== Document text ==
■ ■ ■ ■
Little Celebrations on Regular Days

Is there any more melancholy task than taking down Christmas decorations? Last Friday, as I put ornaments back in their boxes, unstrung lights, and vacuumed everywhere (those evergreen needles travel surprisingly far!), I wondered why this chore makes me feel so heavy-hearted. While I love Christmas, I don’t really want a shedding tree in my living room all year long. I don’t really want (or need) four different kinds of homemade cookies inhabiting my kitchen all year long. I don’t really want a calendar bursting with concerts and parties and extra church services all year long. I certainly don’t want winter weather all year long. So why is it so hard to let go of this season?

Thrown Out Snow Covered Christmas Tree January 14, 20111 from Flickr via Wylio © 2011 Steven Depolo, Flickr | CC-BY | via Wylio

I think it’s hard because the rituals associated with Christmas serve as markers. Markers of time passing. Of children growing. Of people changing. The clumsy, too-large ornaments my kids made in preschool hail from such a different time in our family life. On most ordinary days, without holiday trappings, I’m not so aware of how far we’ve traveled from that time. We take most of our family photos at Christmas and during other celebrations (birthdays, graduations), so these times become signposts for the twists and turns of our family’s journey—that was the first Christmas with three children, the last Christmas in our old house, the first year everyone stayed awake til midnight on New Years Eve. Rituals for Christmas and other special days offer space and time to be together in a way that is increasingly rare in a family with three kids in school and various activities. We spend every New Years Eve eating fondue (cheese with veggies for dinner, chocolate with fruit for dessert), then making a fire and playing a game. How often through the rest of the year do all five of us stay in the same room for several hours, doing something together? Not often.
■ ■ ■ ■
== Material ==
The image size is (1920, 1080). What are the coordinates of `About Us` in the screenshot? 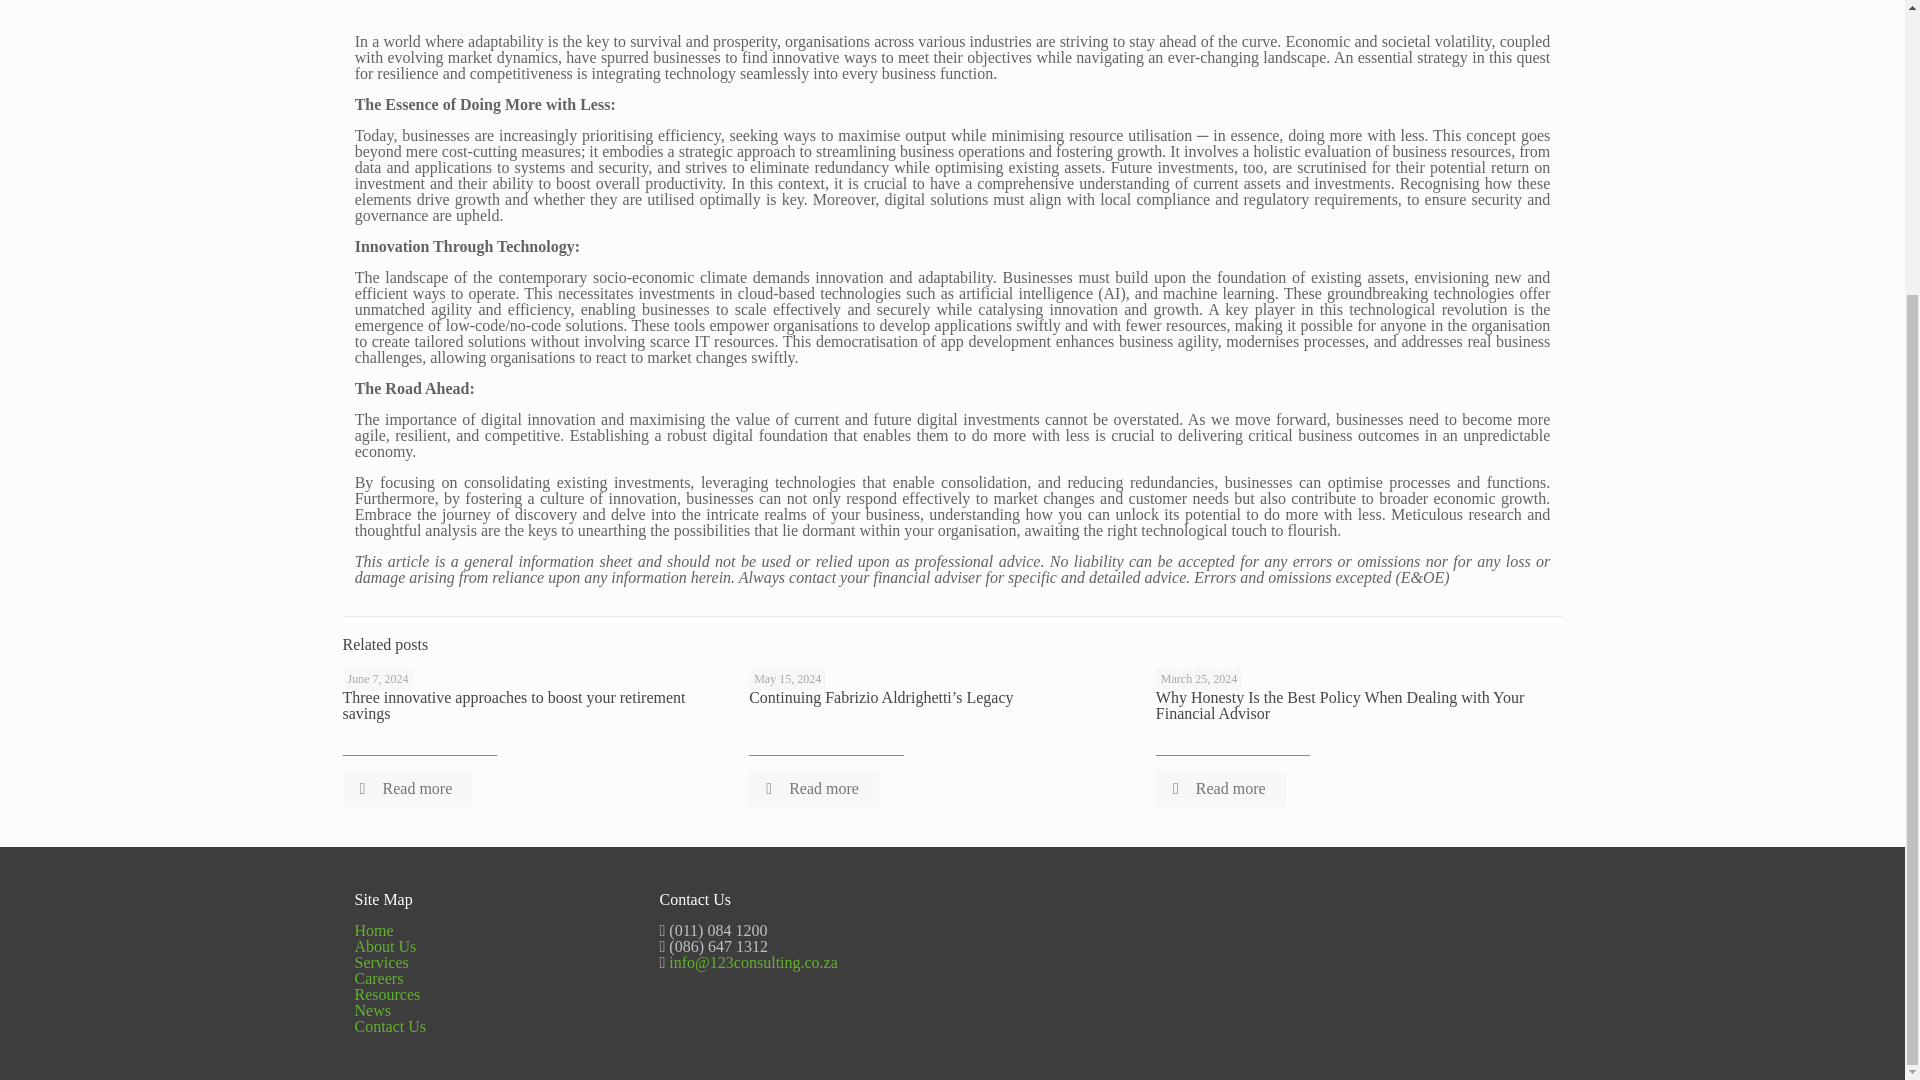 It's located at (384, 946).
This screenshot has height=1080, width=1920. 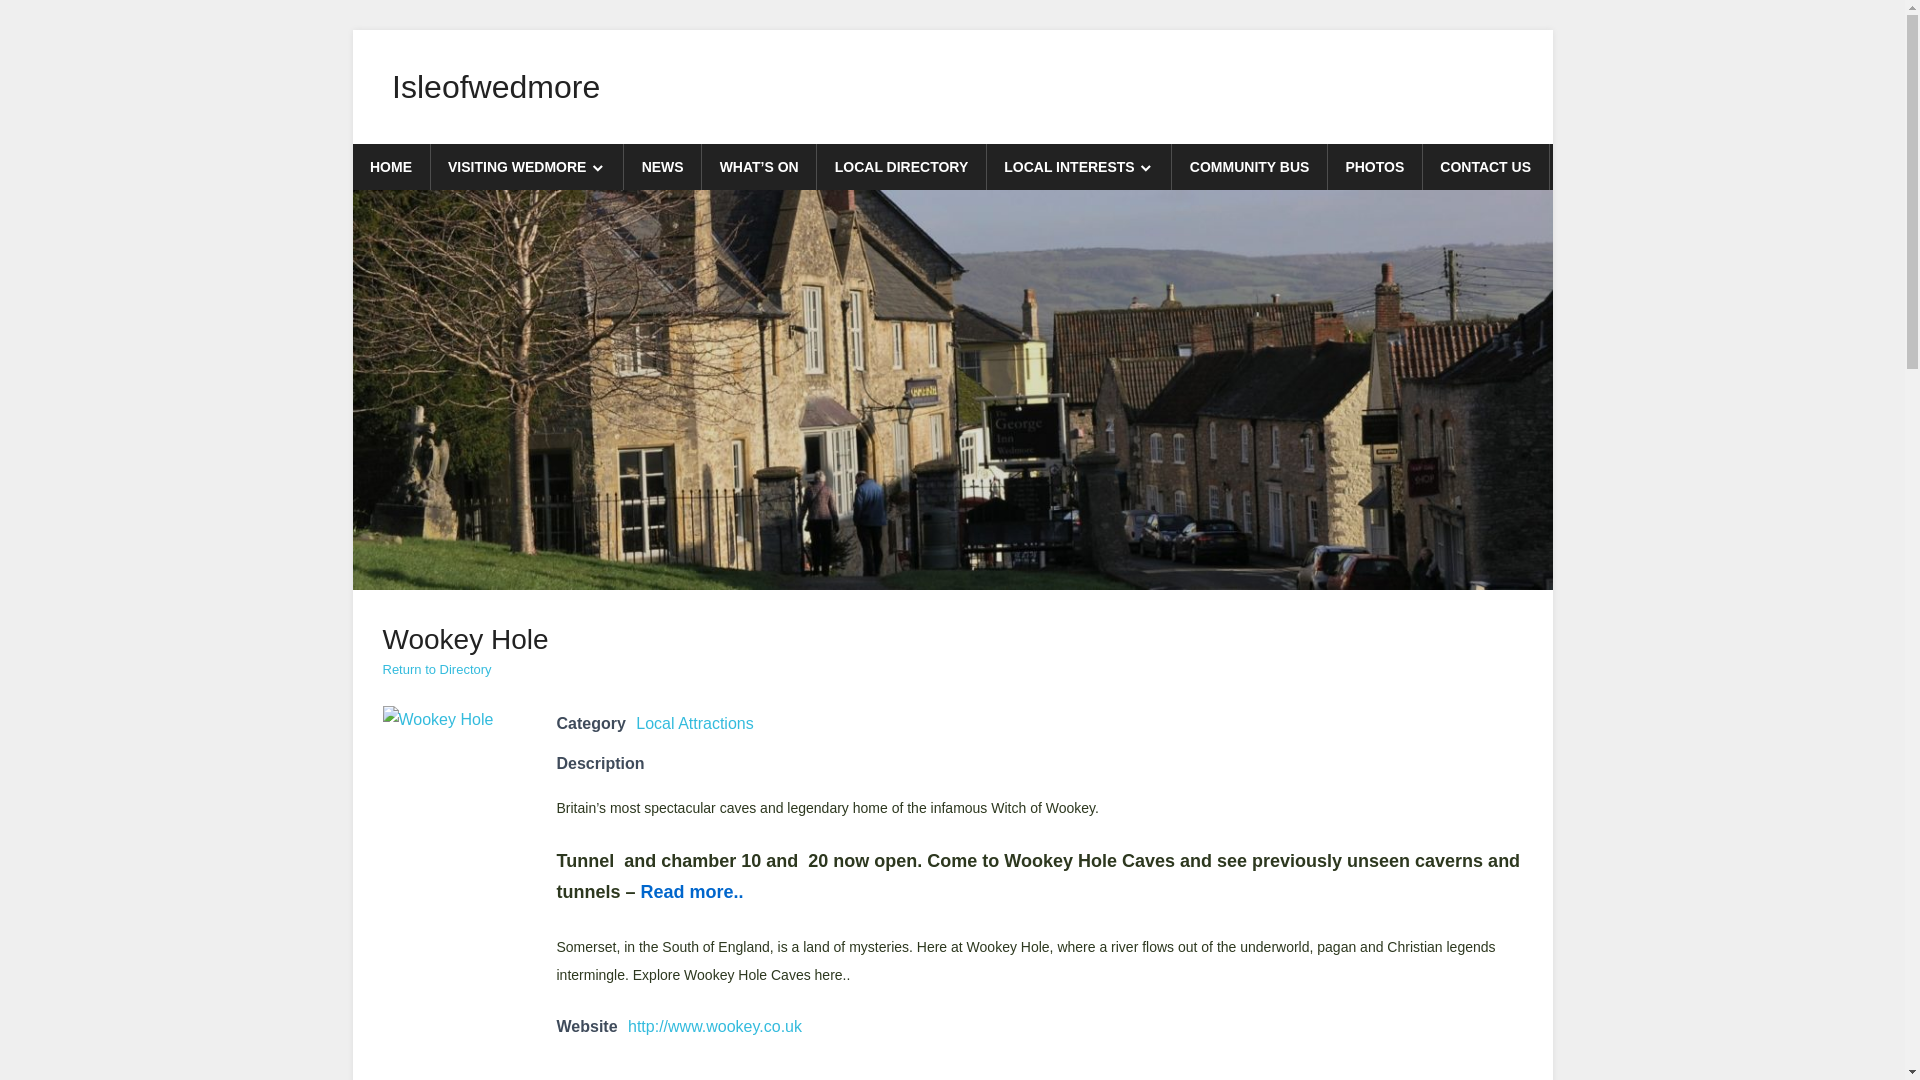 I want to click on COMMUNITY BUS, so click(x=1250, y=166).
■ ■ ■ ■
== What you need to do ==
[a] The essay on holiday rituals names several things the writer doesn't want to have all year long. List each of them.
[b] Pick up the essay on holiday rituals after its last sentence and write the next part.

== Answers for this exercise ==
[a]
- A shedding tree in the living room
- Four different kinds of homemade cookies in the kitchen
- A calendar bursting with concerts, parties, and extra church services
- Winter weather

[b]
Somy heart is heavy when Christmas passes not so much because I want holiday decorations and traditions to last longer. My heart is heavy because the trappings and traditions around holidays force me to notice that time marches onward, we are all changing, and none of this is permanent. Five years ago, we still had a preschooler, so our New Years Eve game playing was limited to a couple of rounds of Zingo before putting everyone to bed by 9:00. This year, we played a rousing game of Life that lasted past midnight. Five years from now, our eldest will likely be home on college break and both daughters will probably be more interested in doing something with friends than with us on New Years Eve. Things are supposed to change like this. A growing, changing family is far better than the alternative. But grief is part of the changing too.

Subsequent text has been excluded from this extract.